At the time the terrorists attacked in 2001, Zuniga was one of 23 material management analysts at Boeing's plant in Tulsa. During its peak years of aerospace and defense contracts, the plant had 5,000 employees. Gradually its workforce had dwindled to about 1,000. In the uncertain months following 9/11, the company announced a further 30 percent layoff nationwide. In Tulsa, managers set in motion an Employment Reduction Process (ERP). You would not believe Boeing's ERP if I described it to you, so I will not describe it.
In the end, the ERP decreed that seven of the 23 analysts would have to go. All but Krista Harris, 30, were 40 years of age or older. Thus they enjoyed a substantial degree of job protection provided by the Discrimination in Employment Act of 1967. The act makes it unlawful for a covered employer to discriminate against employees over the age of 40 by reason of their age.
Personnel management in a huge corporation is a mesmerizing process. Reading the record in this case, one soon begins to talk funny. At Boeing, before they fire anyone in a RIF, managers initiate the ERP. Most of the ERP elements are highly subjective. Sixty percent of a subject's assessment, for example, will depend upon his rating for adaptability, flexibility, integrity and ability to work with people. Factors comprising the other 40 percent are not quite so easily susceptible to definitive calibration.
Zuniga did not do well. His manager noted, for example, that he "failed to perform transactions necessary to maintain accurate inventory." Also, "refused to utilize tools which could possibly enhance his job performance." And he "failed to be proactive in his communications with customers."
In other appraisals, such as Boeing's Performance Evaluation form (PE), he looked a little better ("exceeds normal requirements"), but the decisive score sheet ranked him 21st out of the 23 with a score of 64.40. Six months later Zuniga was fired. He was then 62 years old. He had been with Boeing for 21 years.
Zuniga sued Boeing under the federal act, but the company won in U.S. District Court on a motion for summary judgment. Then a three-judge panel of the Tenth Circuit reversed. Judge John C. Porfilio and two colleagues were not much impressed by Boeing's defense. Without bothering to hear oral argument, they sent the case down for a jury trial. Porfilio quoted from a case involving an employer's "dissembling" and "dishonesty." He remarked that twice a Boeing executive merely "claimed" to have acted impartially. The company's conduct might not establish a charge of age discrimination, but it surely "could cause a reasonable trier of fact to raise an eyebrow."
The company paints the picture quite differently.
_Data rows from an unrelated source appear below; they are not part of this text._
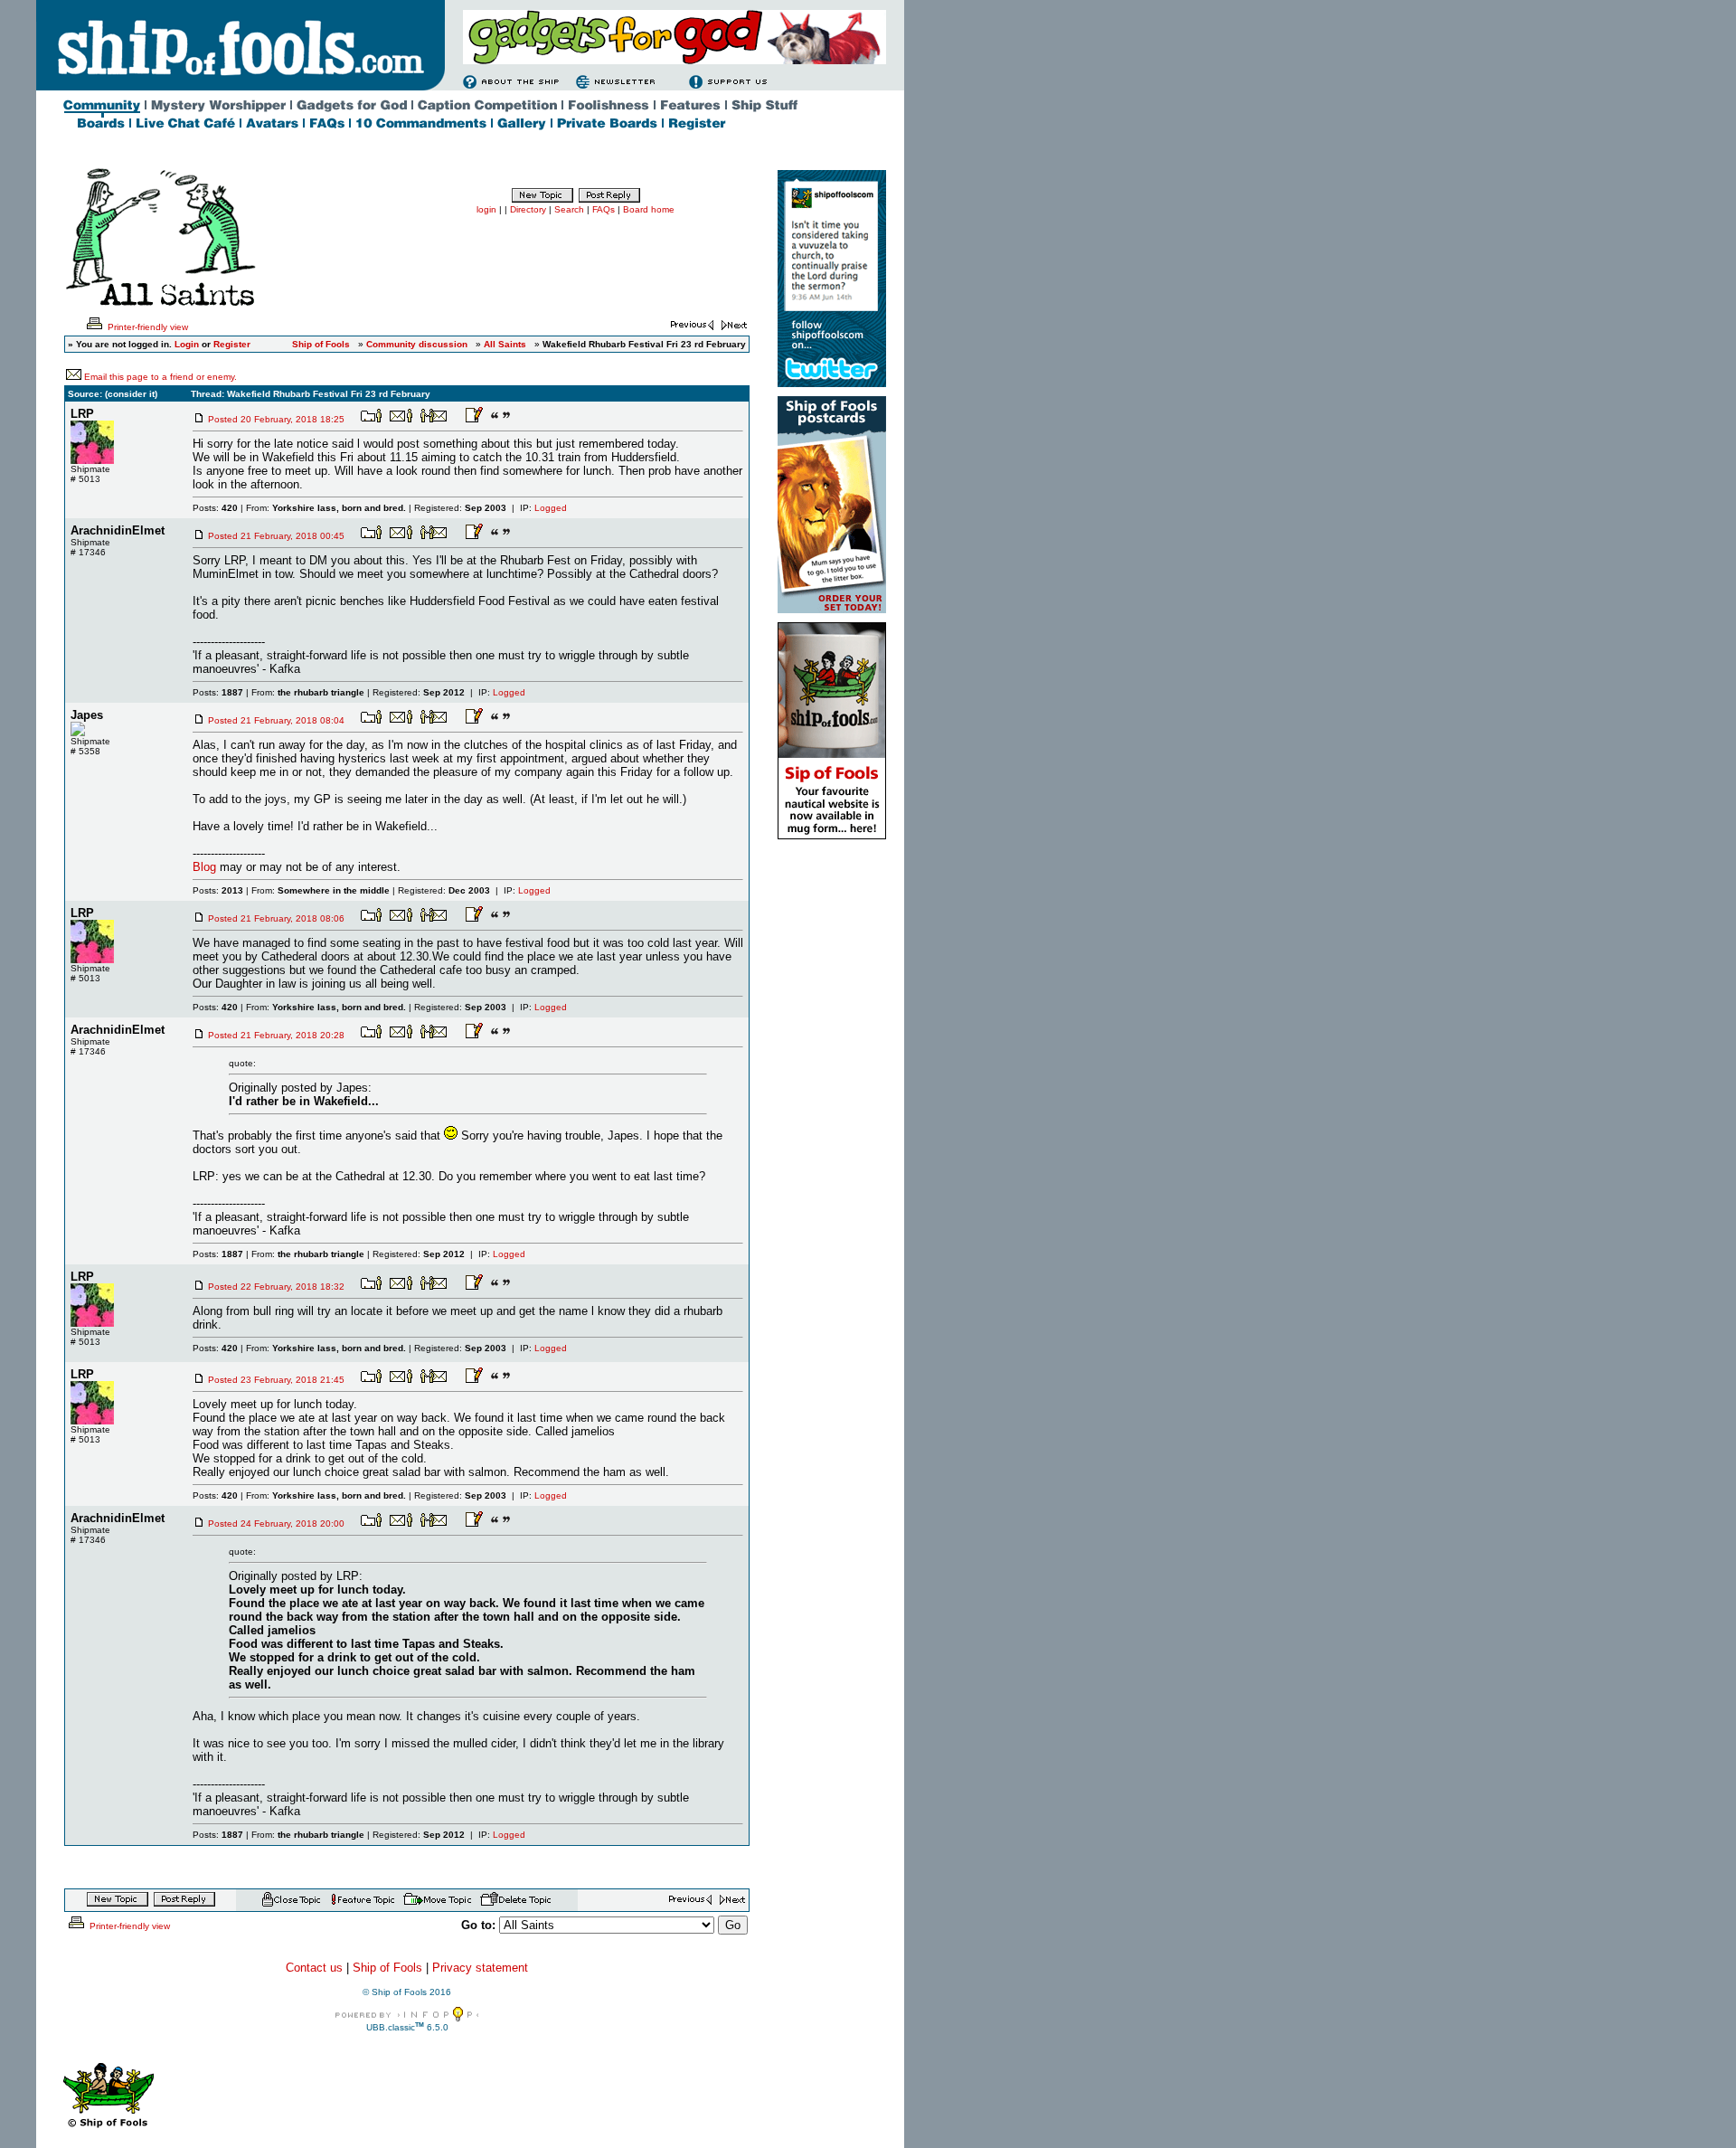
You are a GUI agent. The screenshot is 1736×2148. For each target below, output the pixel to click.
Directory (528, 209)
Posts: (215, 508)
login (486, 209)
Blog (204, 867)
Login (187, 344)
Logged (550, 508)
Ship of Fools (387, 1967)
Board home (649, 209)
In its petition to the Supreme Court, it contends that in many instances, "reliance on subjective employment criteria is not merely permissible, but, in fact, is unavoidable." The company points to a case in the 11th Circuit five years ago: "It is inconceivable that Congress intended anti-discrimination statutes to deprive an employer of the ability to rely on important criteria in its employment decisions merely because those criteria are capable only of subjective evaluation. ... To phrase it differently, subjective reasons are not the red-headed stepchildren of proffered nondiscriminatory explanations for employment decisions."
The Supreme Court always is reluctant to hear cases that have not been finally decided on their merits in the lower courts. Boeing may well have to defend its PE and ERP before an Oklahoma jury. If so, a number of intangible elements will come into play — Boeing's reputation in the Tulsa community, Zuniga's demeanor as a plaintiff, the jury's collective temper at trial. We're talking of elements at least as immeasurable as PE and ERP.